Reputation: 653
I am trying to make a simple studio recording application. I have multiple sound input devices, and would like to record them all simultaneously.
How do I discover all physical audio inputs?
When I use sounddevice.query_devices()
, I get a lot of virtual devices and a lot of virtual input channels, that contain no data:
>>> sd.query_devices()
0 HDA Intel PCH: HDMI 0 (hw:0,3), ALSA (0 in, 8 out)
1 HDA Intel PCH: HDMI 1 (hw:0,7), ALSA (0 in, 8 out)
2 HDA Intel PCH: HDMI 2 (hw:0,8), ALSA (0 in, 8 out)
3 hdmi, ALSA (0 in, 8 out)
4 pulse, ALSA (32 in, 32 out)
* 5 default, ALSA (32 in, 32 out)
6 /dev/dsp, OSS (16 in, 16 out)
I am only interested in real devices, and real input channels.
When I query microphone devices with pacmd
and then list-sources
I get two channels giving fake stereo, even though the device is mono:
$ pacmd
>>> list-sources
...
channel map: front-left,front-right
Stereo
Is there a way to either query PulseAudio, or PortAudio to get physical input channels?

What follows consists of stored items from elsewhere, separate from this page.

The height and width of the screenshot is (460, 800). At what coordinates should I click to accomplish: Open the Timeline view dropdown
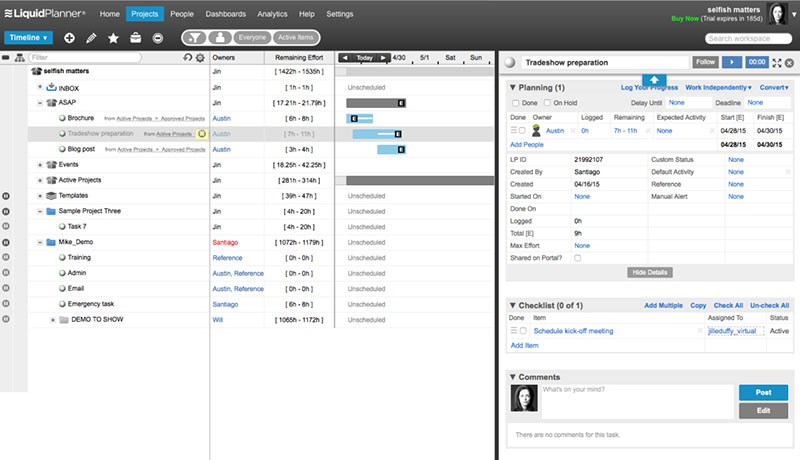click(29, 37)
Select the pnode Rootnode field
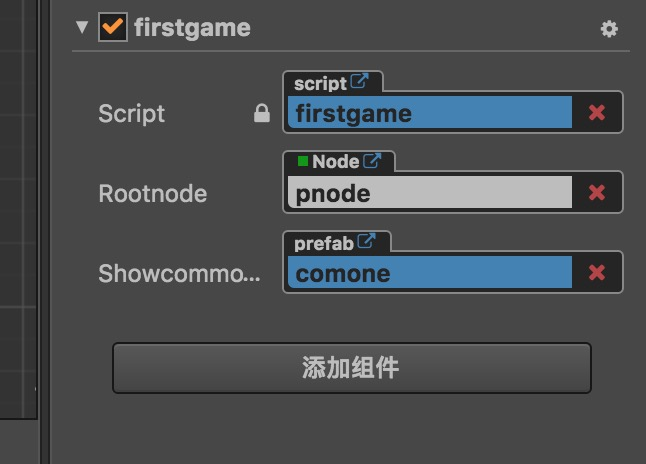Screen dimensions: 646x464 (429, 193)
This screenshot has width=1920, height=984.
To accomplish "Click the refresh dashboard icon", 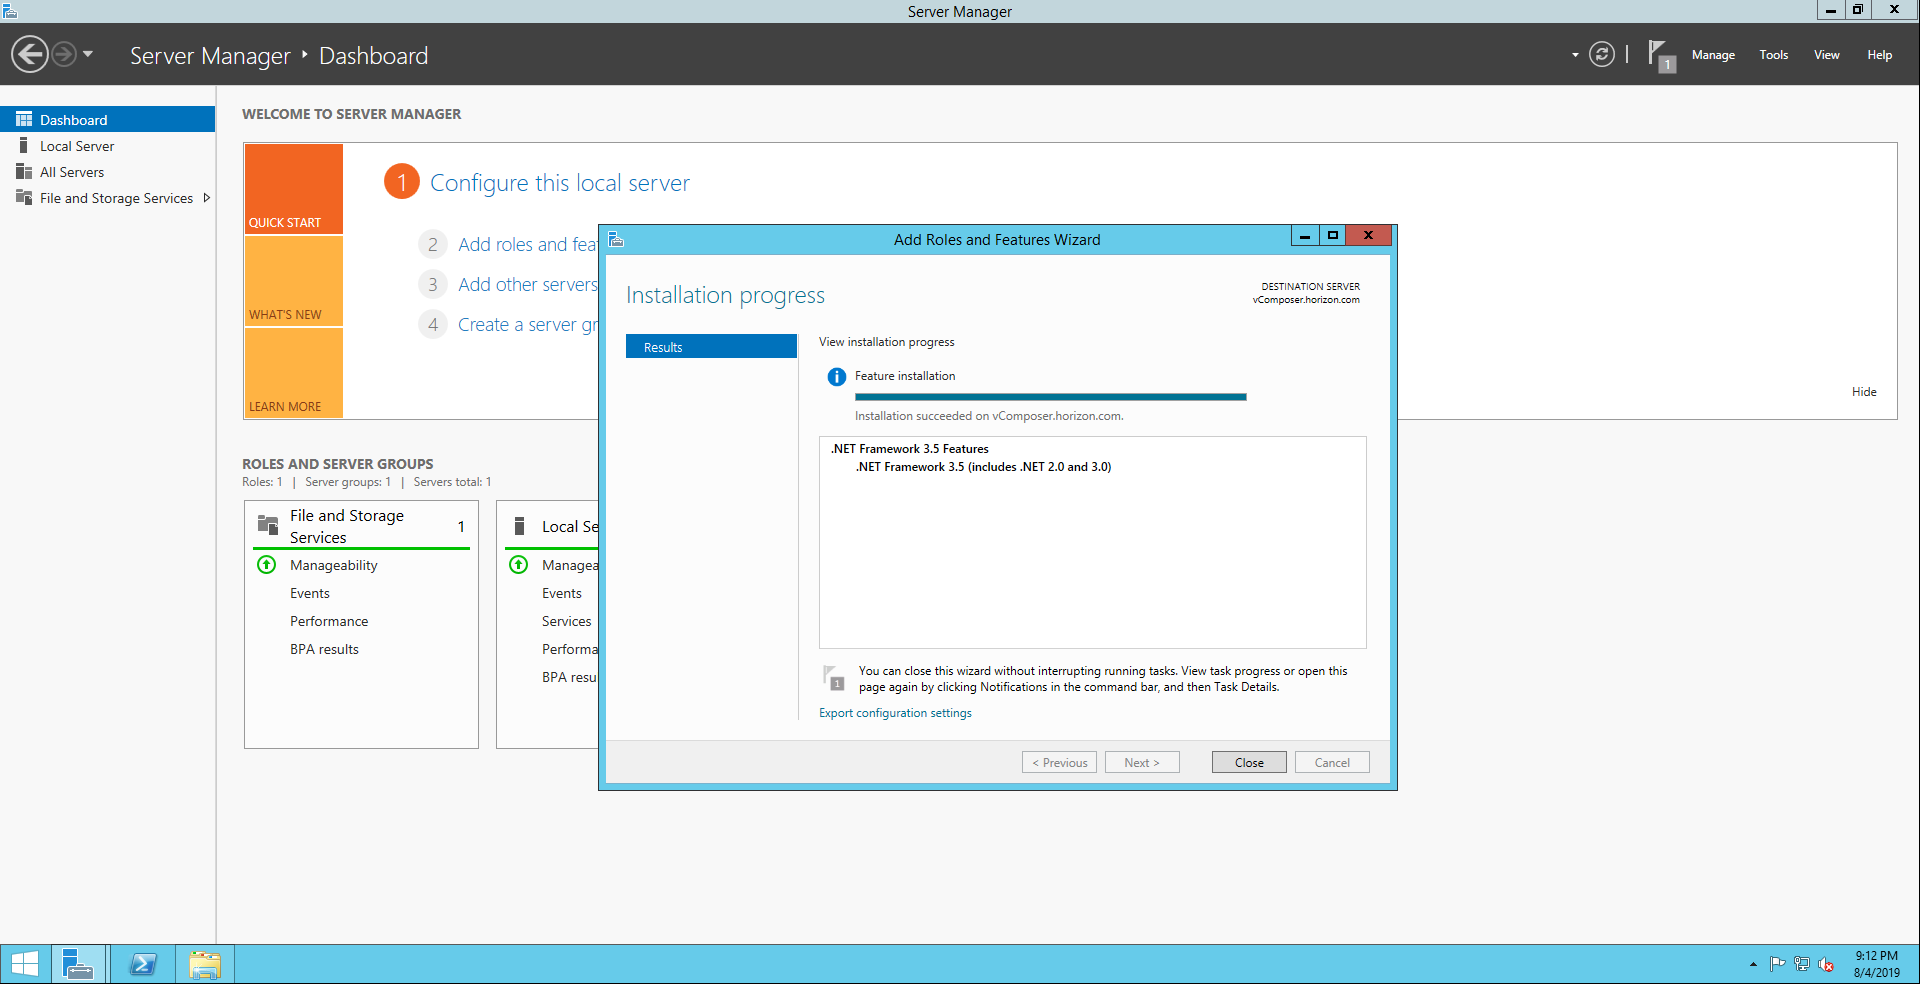I will pyautogui.click(x=1601, y=55).
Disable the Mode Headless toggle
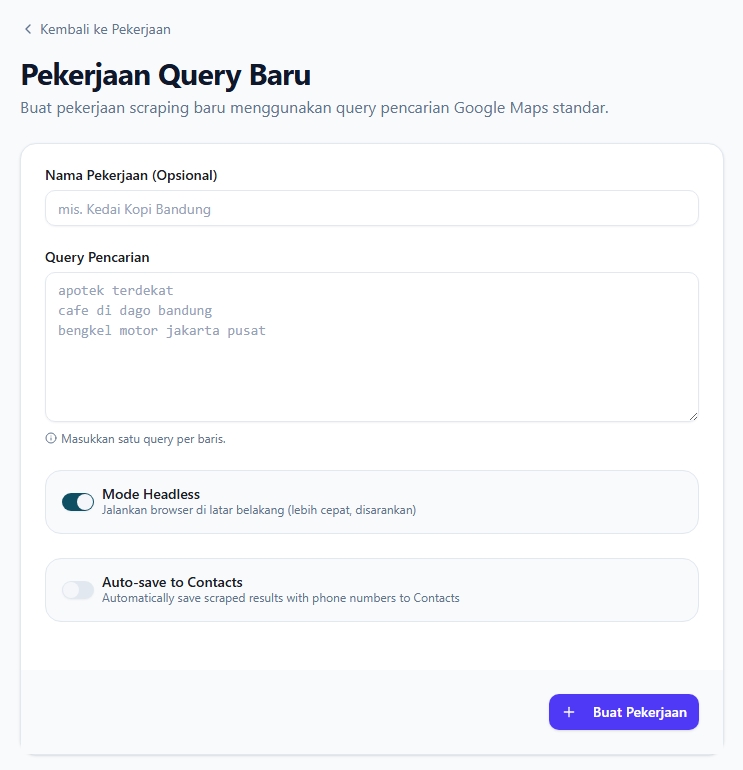The width and height of the screenshot is (743, 770). coord(78,502)
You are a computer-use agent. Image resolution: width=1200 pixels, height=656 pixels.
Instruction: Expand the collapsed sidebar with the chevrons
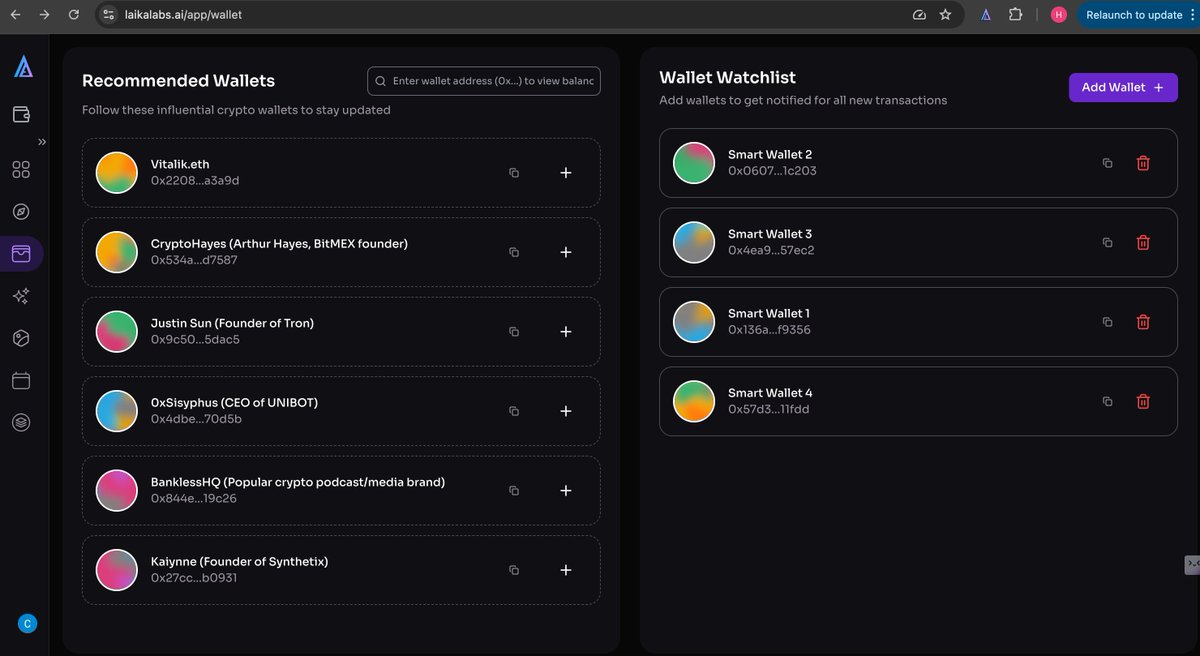tap(41, 141)
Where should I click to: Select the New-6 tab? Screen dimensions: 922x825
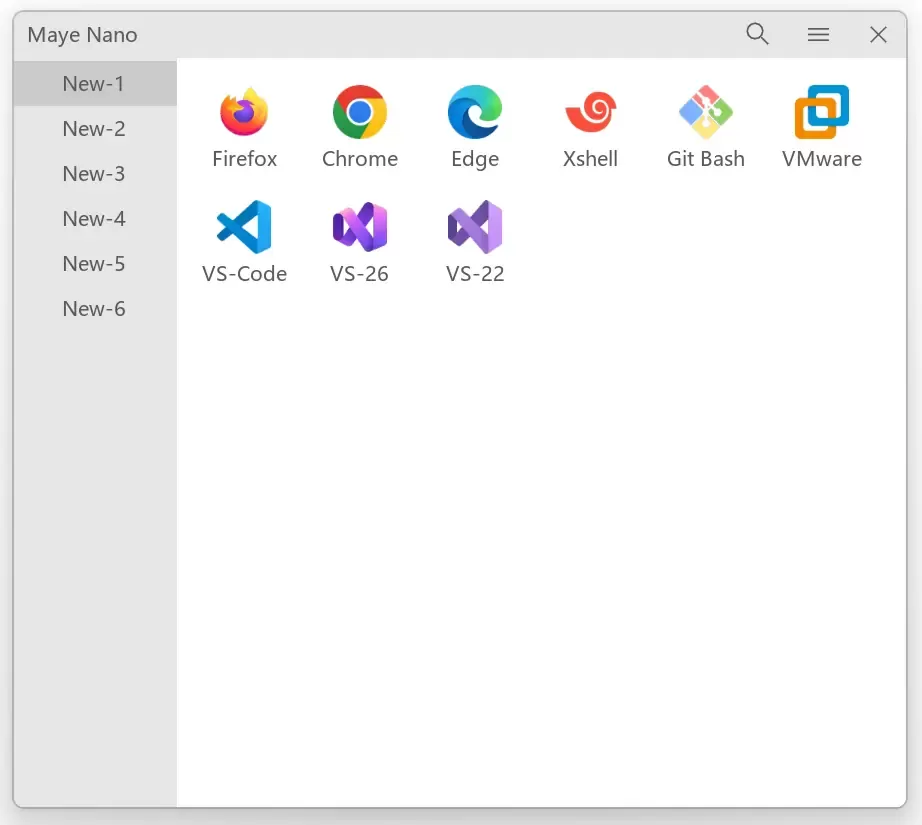click(x=94, y=309)
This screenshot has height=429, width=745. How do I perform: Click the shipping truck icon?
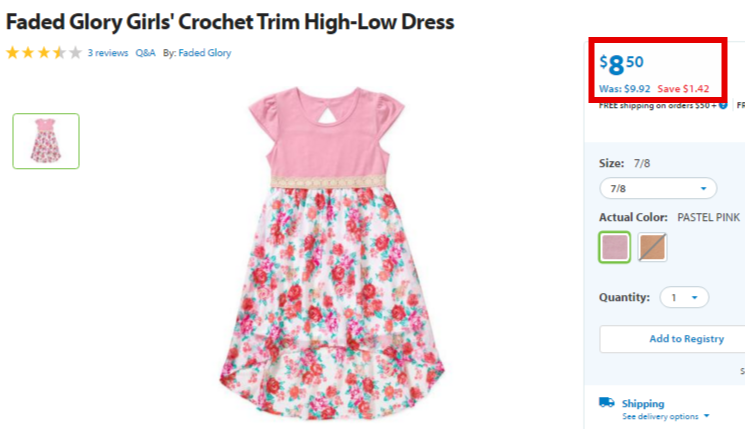(x=606, y=403)
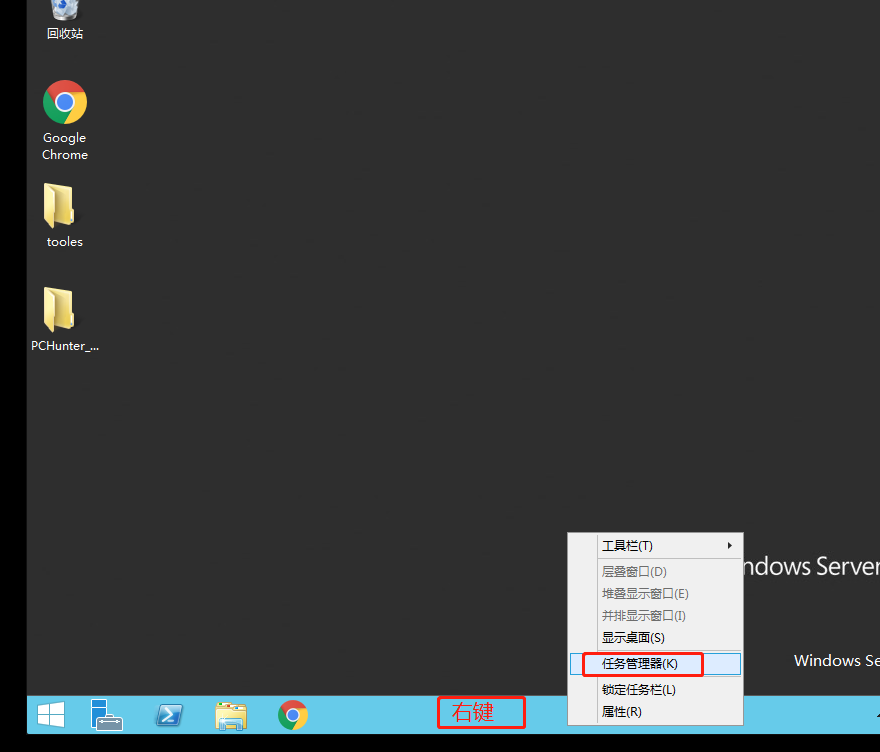Open the Windows Start button
The height and width of the screenshot is (752, 880).
pyautogui.click(x=51, y=715)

And their parameters (so that I can pick sample rate etc.)
Upvotes: 1
Views: 2463
Reputation: 653
It seems best to do more complex things possible in PulseAudio. Here I found the link to the example program. Unfortunately it is complex API that requires one to:
pa_mainloop_new
, and pa_mainloop_get_api
.pa_context_new
, pa_context_connect
, and pa_context_set_state_callback
.pa_context_get_source_info_list
or pa_context_get_sink_info_list
).Luckily it seems supported on all major platforms (I used Linux and MacOS X). Given the scope of interface, I will probably keep using PulseAudio for all my future audio projects.